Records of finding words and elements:
- - -

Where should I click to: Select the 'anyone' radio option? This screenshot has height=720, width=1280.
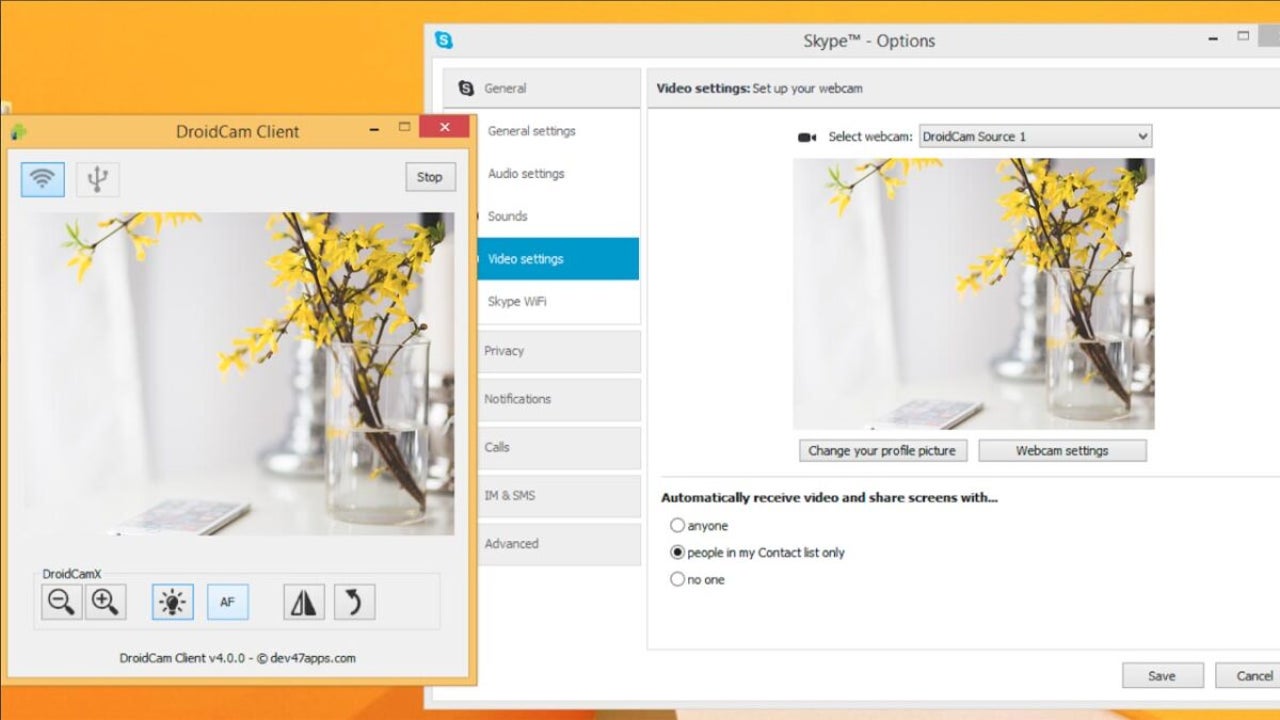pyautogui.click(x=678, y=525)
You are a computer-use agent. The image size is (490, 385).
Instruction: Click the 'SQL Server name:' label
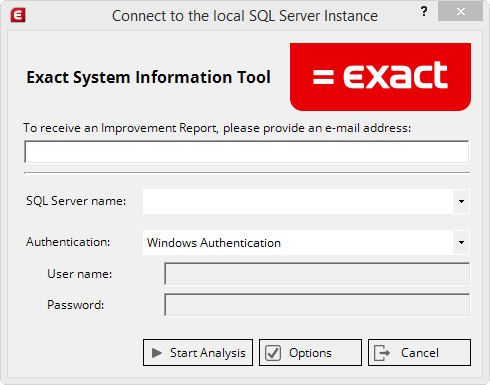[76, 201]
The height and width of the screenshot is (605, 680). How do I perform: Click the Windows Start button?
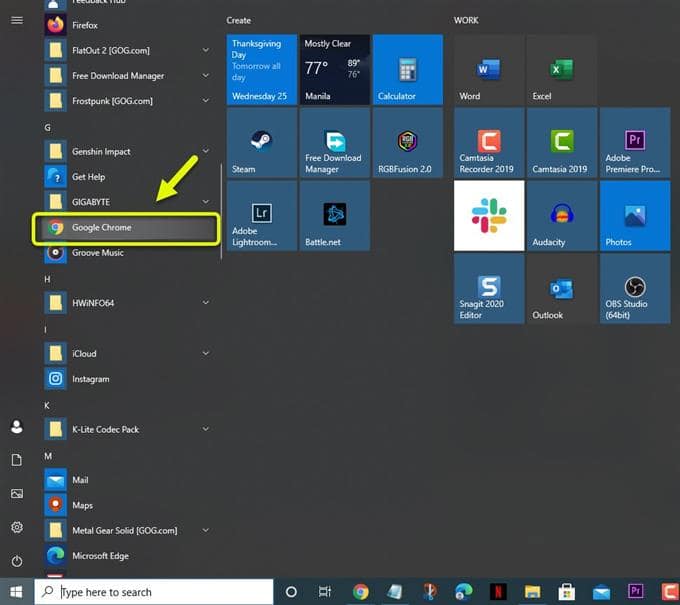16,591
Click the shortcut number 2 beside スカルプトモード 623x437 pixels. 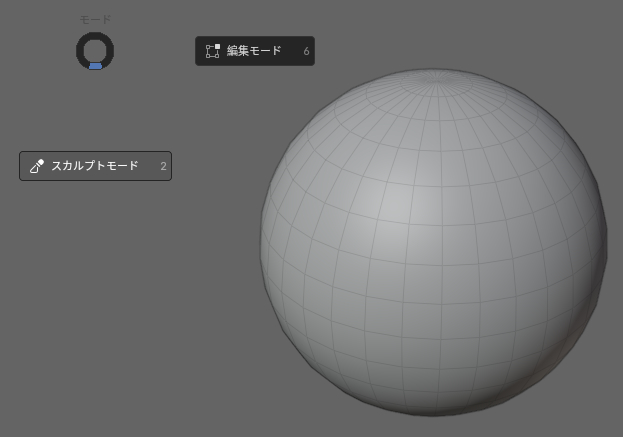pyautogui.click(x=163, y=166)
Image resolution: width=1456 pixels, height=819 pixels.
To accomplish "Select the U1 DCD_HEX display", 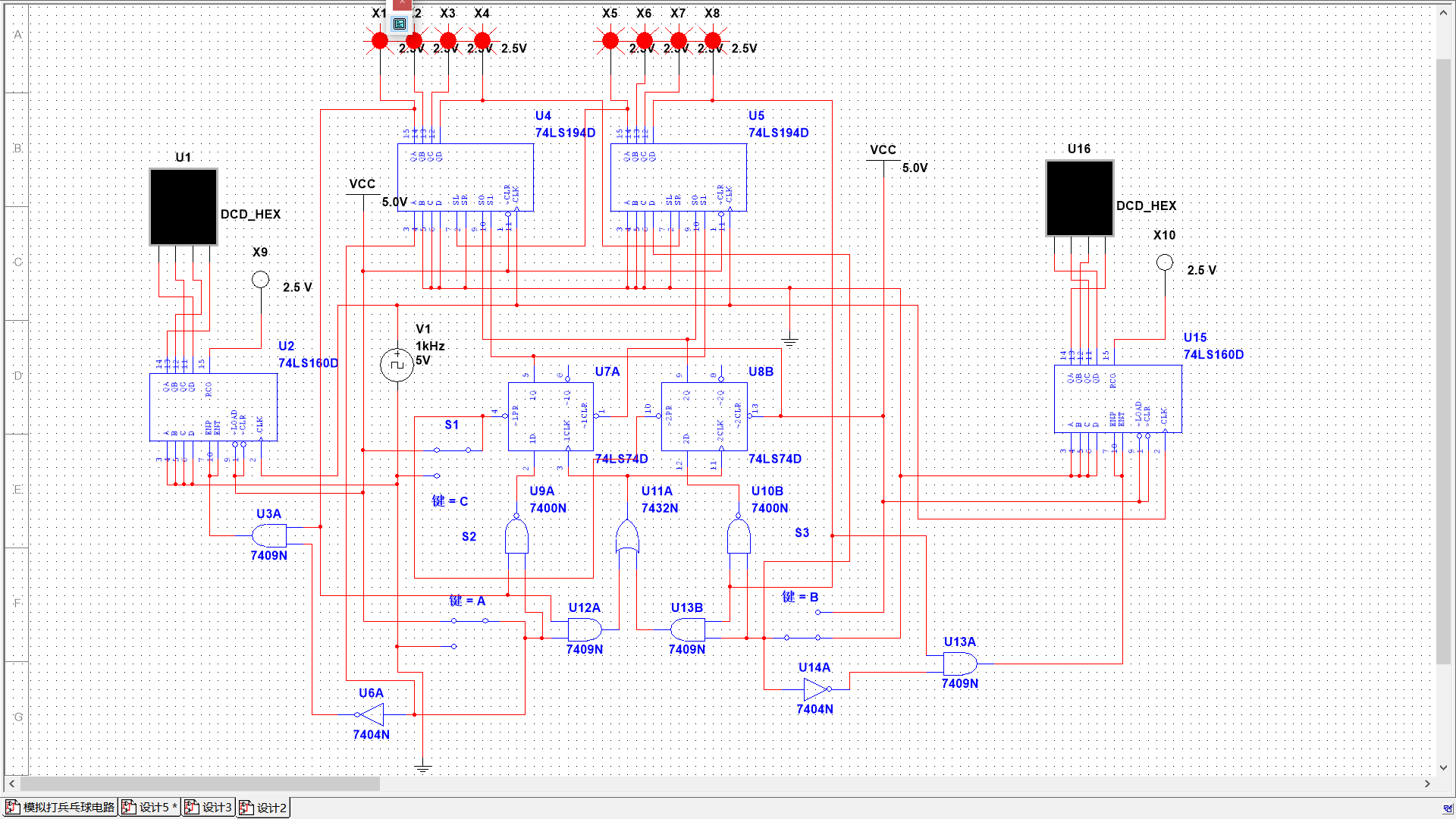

- - -

= WRITTEN INSTRUCTION =
Pick out each line in the material above that contains the string "width", and copy those lines. Letter case must match.

= REPLY TO THE EXERCISE =
Where should I click to: Select the 'anyone' radio option? This screenshot has height=720, width=1280.
The height and width of the screenshot is (605, 680). How do I perform: Click the Windows Start button?
Image resolution: width=1456 pixels, height=819 pixels.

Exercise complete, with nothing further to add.